Karine Ferri sans détour sur ce moment intime avec Grégory Lemarchal : « Pas ce soir-là »

Publicité

Vainqueur de la saison 4 de la Star Academy, Grégory Lemarchal a bouleversé la France entière par son talent brut et sa sensibilité à fleur de peau. Mais derrière le succès, le jeune homme luttait chaque jour contre la mucoviscidose, une maladie rare et incurable. Le 30 avril 2007, à seulement 23 ans, il s’éteignait, laissant derrière lui un avenir prometteur et une relation forte avec Karine Ferri, sa compagne de l’époque. Ce couple, discret mais fusionnel, a vécu une histoire aussi intense que brève, dont les souvenirs sont aujourd’hui encore empreints d’amour.

Une rencontre fortuite devenue une évidence

Le destin a joué un rôle central dans la naissance de leur histoire. C’est en 2005 que Karine Ferri croise le chemin de Grégory Lemarchal grâce à une amie maquilleuse commune. L’échange, d’abord téléphonique, fait naître une curiosité mutuelle. « C’est Grégory de la Star Ac’ », lui glisse Laëtitia pendant une séance de maquillage. Intriguée, Karine demande finalement à ce que son numéro lui soit transmis. « C’était la première fois que je faisais un truc pareil », confiait-elle plus tard, encore émue de ce souvenir.

Un premier rendez-vous plein d’humour et de maladresse

Leur premier rendez-vous, loin des clichés romantiques, a pourtant scellé leur complicité. Une semaine après leur premier échange, Karine retrouve Grégory dans son appartement. Il lui annonce fièrement avoir préparé un repas. « C’était du veau sauté avec des pommes de terre… en fait, c’était sa mère qui avait tout cuisiné », se souvient-elle avec un sourire. Pas de chandelles, pas de musique douce : la soirée est rythmée par les taquineries. « Quand je suis partie, je me suis dit qu’il allait me prendre pour une folle », raconte-t-elle.
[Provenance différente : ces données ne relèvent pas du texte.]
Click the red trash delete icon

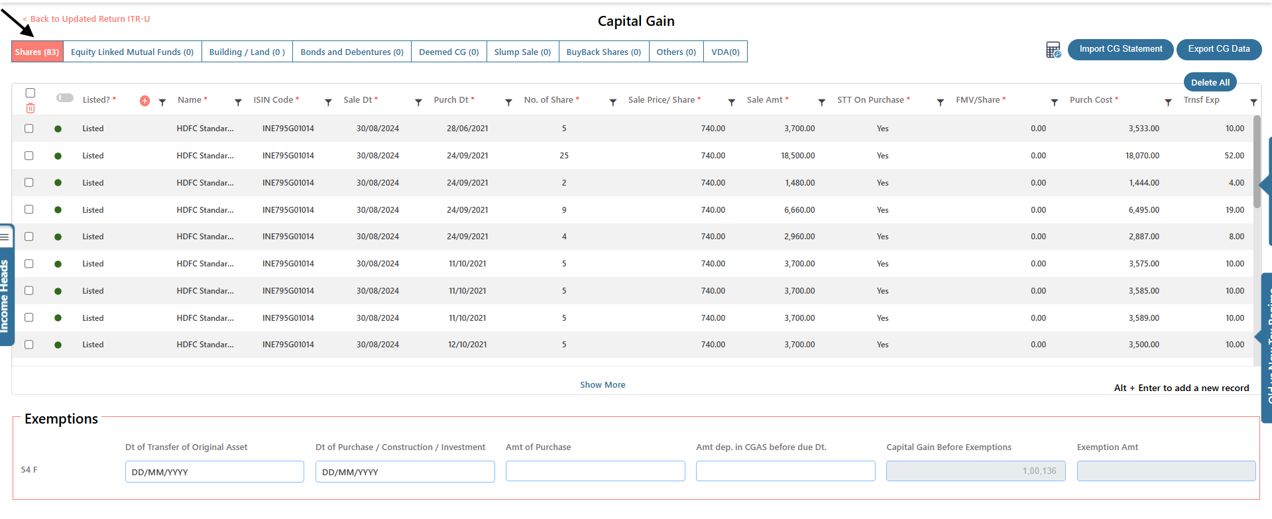tap(30, 109)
Et pourtant, c’est cette spontanéité qui va le séduire, même s’il la décrira plus tard à son père comme « complètement déchenillée ».

Une relation construite sur la pudeur et la patience

Grégory Lemarchal n’était pas de ceux qui brûlent les étapes. Timide et réservé, il a mis six mois avant de dire « je t’aime », selon Karine Ferri. Loin des attitudes machistes, il préférait l’humilité. « Il se frottait les mains, il ne jouait pas les gros bras », se souvient-elle. Cette pudeur, mêlée à une grande sensibilité, construisait les fondations d’une relation sincère. « J’aimais devoir attendre. Ça rendait chaque mot plus précieux », confie Karine, consciente d’avoir partagé un amour rare.